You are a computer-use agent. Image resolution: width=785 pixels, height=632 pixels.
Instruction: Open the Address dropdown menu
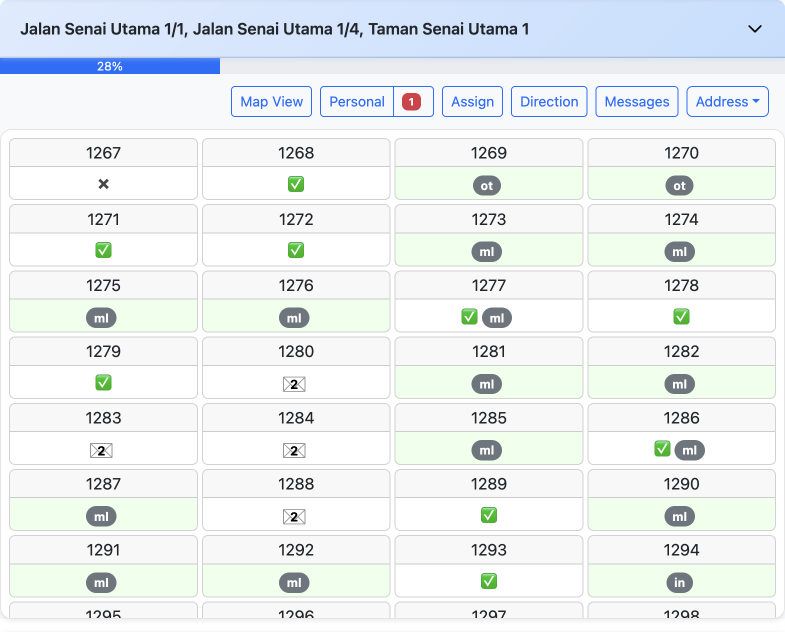point(727,102)
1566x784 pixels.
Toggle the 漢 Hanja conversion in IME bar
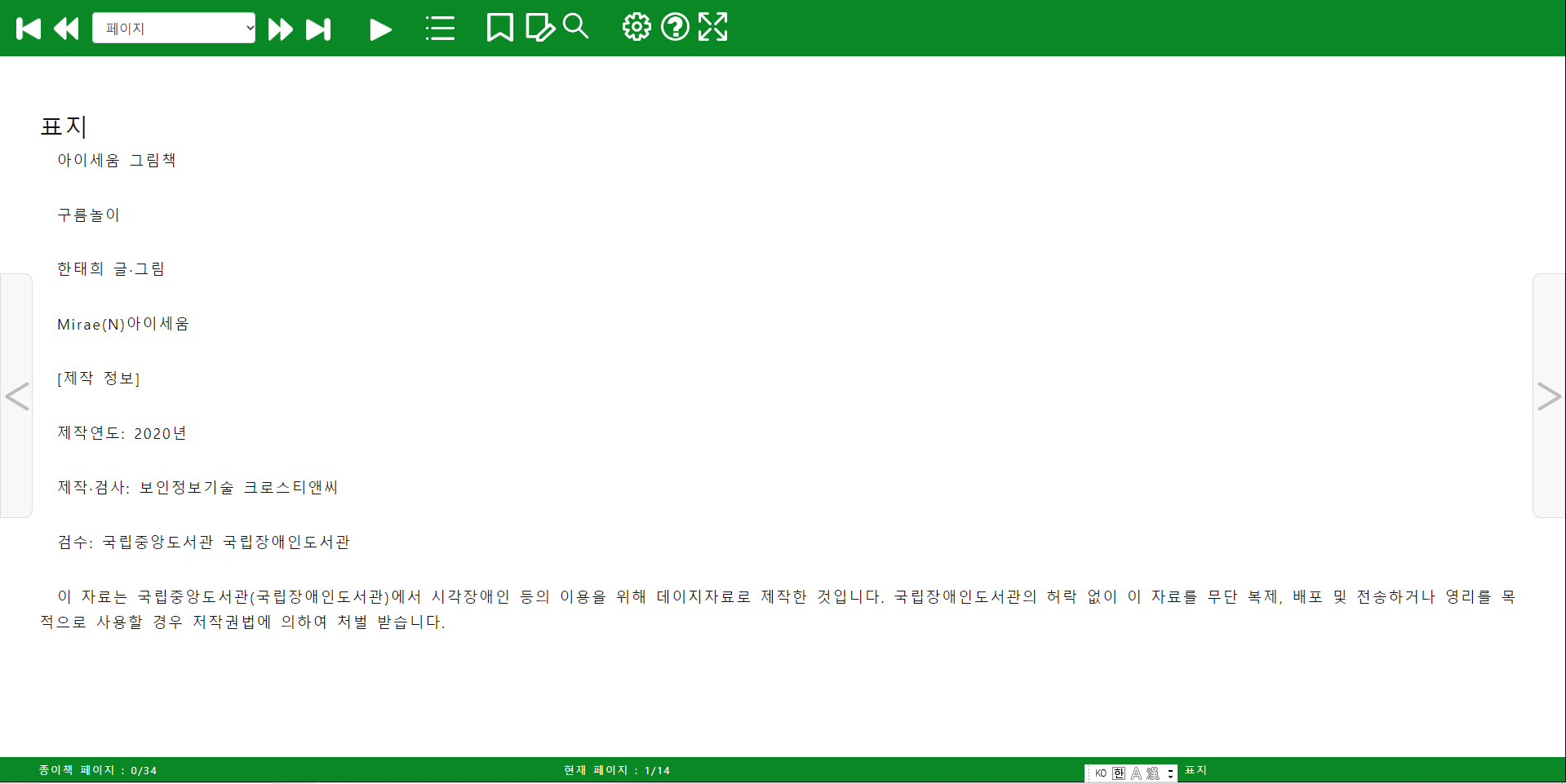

····················

■ Exercise requirements: Can you write out, word for word, everything from the line containing "1566x784 pixels." down to the end of the data, leaving the pictures out?

■ Complete output:
1566x784 pixels.
Toggle the 漢 Hanja conversion in IME bar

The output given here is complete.